Having made the leap in recognizing that Iran's claimed "peaceful" nuclear project is without question a weapons program, functioning alongside Tehran's large-scale ballistic missile development and production project, the intelligence experts, including Michael Morell, provide explanations for the motivation behind Iran's nuclear weapons program that are deeply rooted in Western concepts, including regime preservation and enhancing Iranian hegemony in the Middle East. In my view, this is a mistaken approach, because it is based solely on speculation from analysts schooled in secular geopolitical theories.

I offer a dissenting view on the purpose of Iran's nuclear weapons project, which is based on what the supreme leader of Iran has communicated to his own Iranian constituents.
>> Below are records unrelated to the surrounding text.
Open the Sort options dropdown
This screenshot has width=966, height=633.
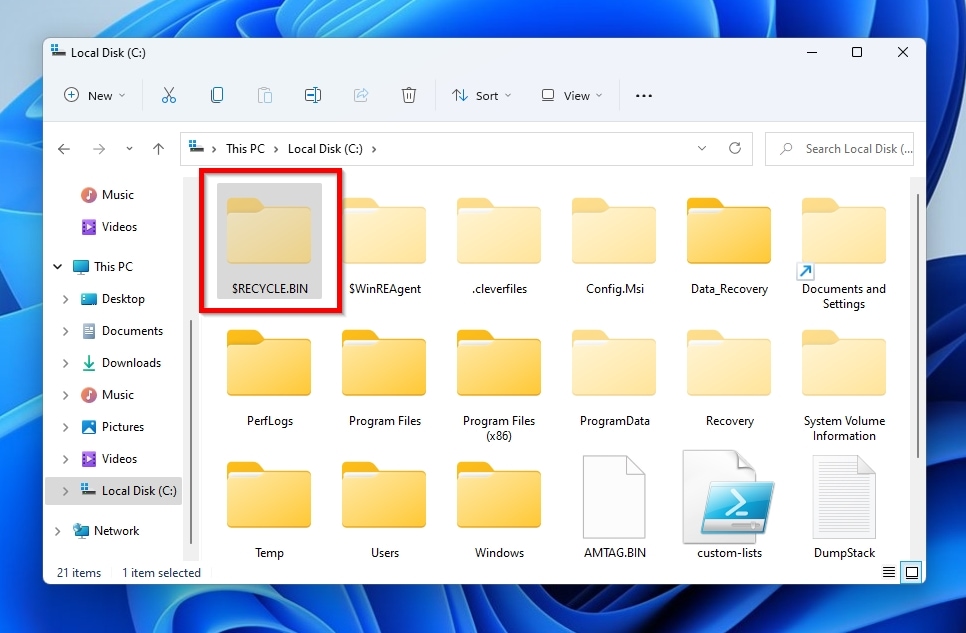(x=482, y=95)
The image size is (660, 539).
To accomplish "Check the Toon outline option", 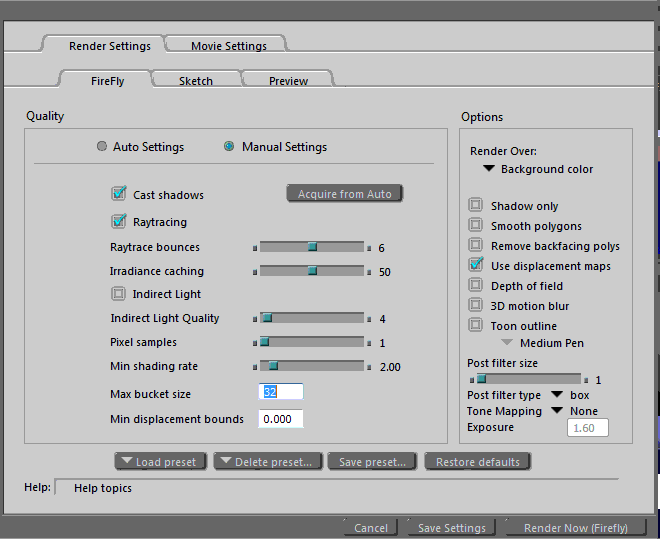I will pyautogui.click(x=476, y=326).
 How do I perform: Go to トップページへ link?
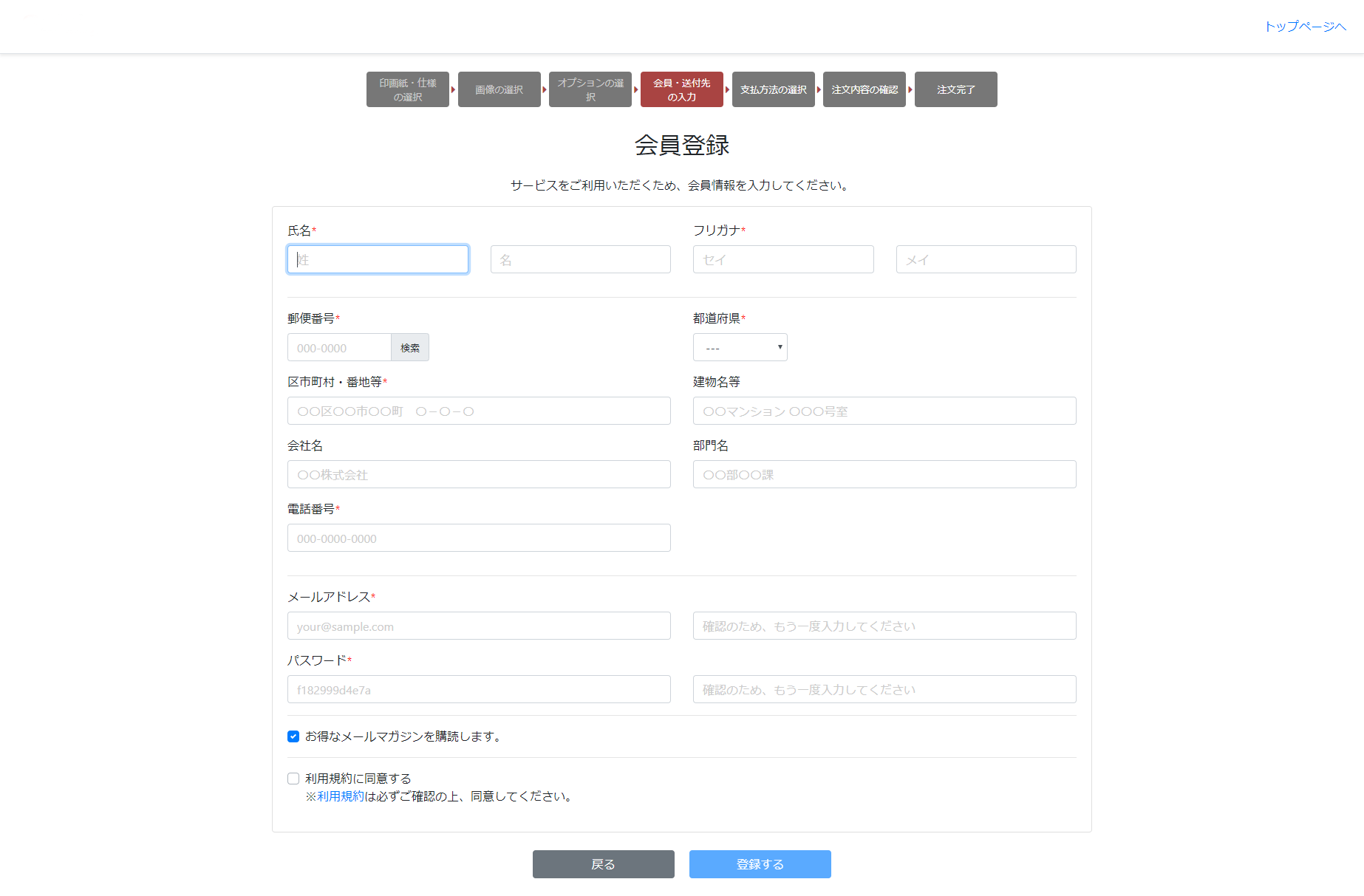(x=1305, y=27)
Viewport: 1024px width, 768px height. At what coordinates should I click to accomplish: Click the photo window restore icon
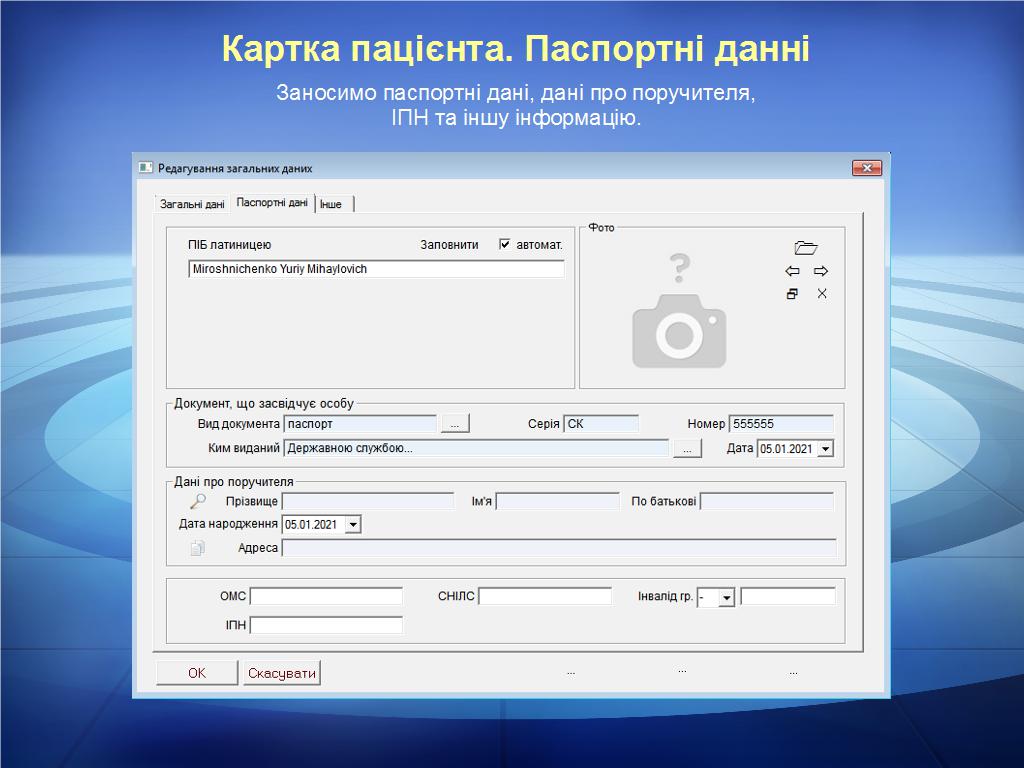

On July 9, 2011, Ayatollah Ali Khamenei delivered a speech to teachers and graduates of Mahdaviat, a term referring to the belief in Shia Islam in the return of the 12th Imam or Mahdi, an eschatological figure who will supposedly herald in an era of global Islamic justice through an apocalyptic annihilation of the present world order. The speech the supreme leader delivered is extraordinary in its content and can be viewed on YouTube, complete with English subtitles:

What is most striking about Khamenei's discourse is that the most senior political leader of a geographically complex nation of 80 million people, with major economic and social challenges, spoke for more than 20 minutes without a single reference to the myriad of secular issues confronting Iran. The entirety of the speech delivered by the supreme leader of Iran was devoted to the return of the 12th Imam as the Mahdi from a state of occultation. He closed his address with the following words:

I hope we will be among his followers, both when he is in occultation and when he reappears. By Allah's favor we will be among the soldiers who will fight alongside Imam Mahdi, and I hope we will be martyred for his cause.

In the second decade of the 21st century, it staggers the Western mind to have to intellectually confront a nation-state conducting its policy for a theological and possibly eschatological purpose. However, based on what Iran's supreme leader has clearly communicated is his top priority, namely the martyrdom of the Iranian people for the sake of the return of the 12th Imam, the possible connection of Tehran's nuclear weapons project with the theological agenda of that nation's rulers should not be discounted by policymakers in Washington. The Obama administration and the State Department may find it inconceivable that a nation in our contemporary world would create a vast uranium enrichment capability, much of it at hardened or underground locations, for the objective of bringing about an apocalyptic event that will set the stage for the return of the 12th Imam. However, ignoring the words of Ayatollah Ali Khamenei and transposing our own Western concepts onto Iran's motivation for creating its nuclear project is a perilous course for America and the world to pursue.